Assessment of a selective inhibitor of herpes simplex virus thymidine kinase (L-653,180) as therapy for experimental recurrent genital herpes

Abstract

Herpes simplex virus (HSV)-coded thymidine kinase (TK) is important in efficient reactivation of latent infection. These studies were designed to investigate whether treatment of latently infected animals with a TK inhibitor altered the natural history of recurrent HSV disease. 9-([(Z)-2-(hydroxymethyl)cyclohexyl]methyl) guanine (L-653,180) is a potent and selective nonsubstrate inhibitor of HSV TK which can suppress or delay reactivation of HSV-1 from latently infected cells in vitro without affecting viral replication. In an initial study, six female Hartley guinea pigs were treated with L-653,180 in their diet (25 mg/30 g of food) and water (300 mg/liter) for 7 days. Blood, urine, kidney, liver, spinal cord, and cerebral cortex specimens were collected.

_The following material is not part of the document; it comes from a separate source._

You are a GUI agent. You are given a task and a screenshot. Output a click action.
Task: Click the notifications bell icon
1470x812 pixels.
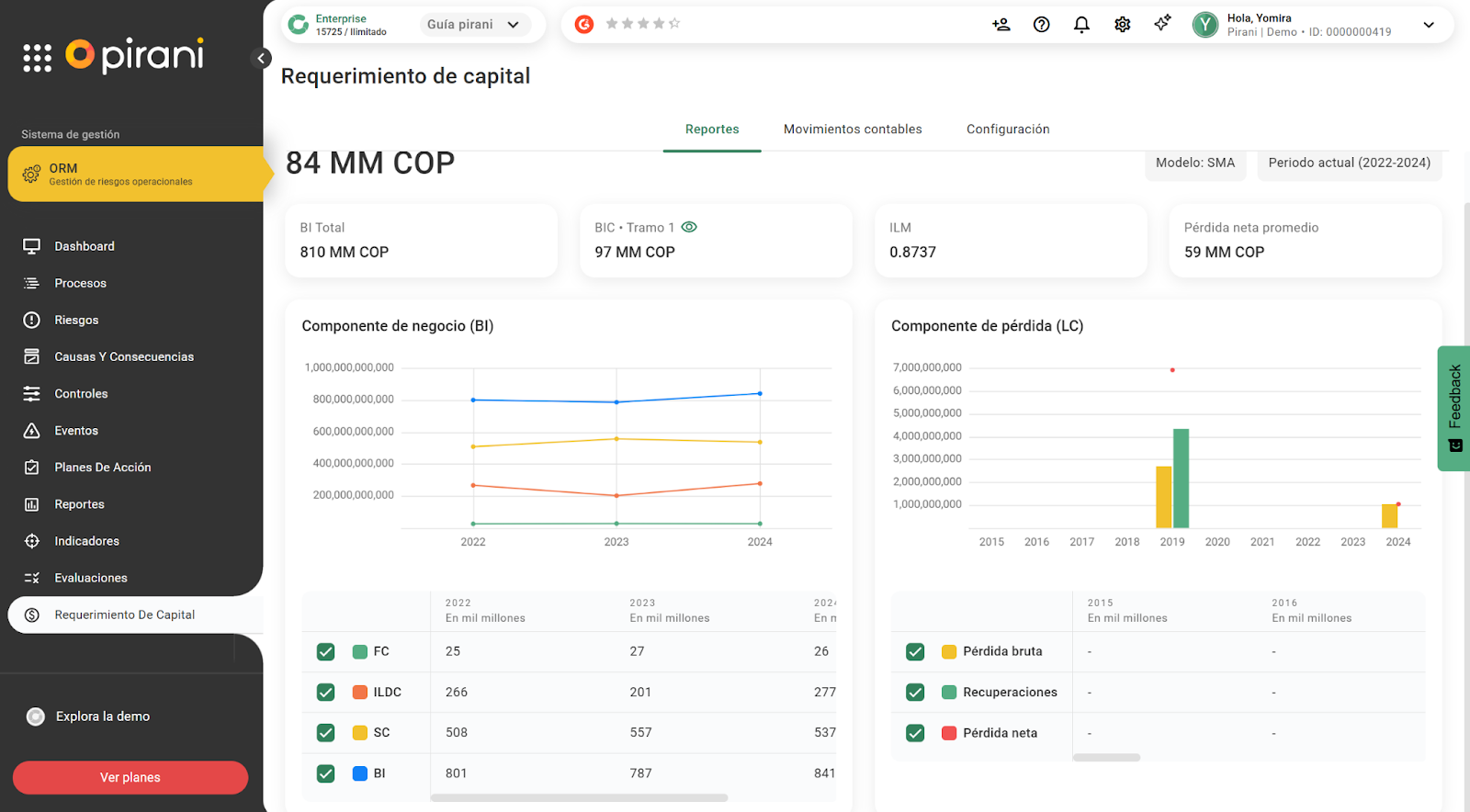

L-653,180 was detected in all specimens at concentrations which, although low, were higher than the in vitro 50% inhibitory concentration of the drug against HSV TK. In the second study, 20 female Hartley guinea pigs were randomized into two groups following recovery from primary genital HSV-2 infection. One group received L-653,180 in diet and water for 4 weeks beginning 21 days postinoculation. Animals were examined daily for recurrent lesions for 10 weeks. Treated animals experienced fewer recurrences during the treatment period but the results were not significantly different from results with controls. During the first 2-week posttreatment period, L-653,180-treated animals had significantly fewer recurrences than control animals (P = 0.02). Over the entire 10-week observation period, treated animals experienced fewer recurrences (P = 0.06). These results suggest that inhibitors of viral TK may be useful in limiting reactivation of latent virus and thus recurrent infections. In these experiments, the amount of drug that could be administered to the animals was limited by its poor solubility. Further studies with more potent and soluble inhibitors of HSV TK appear to be warranted.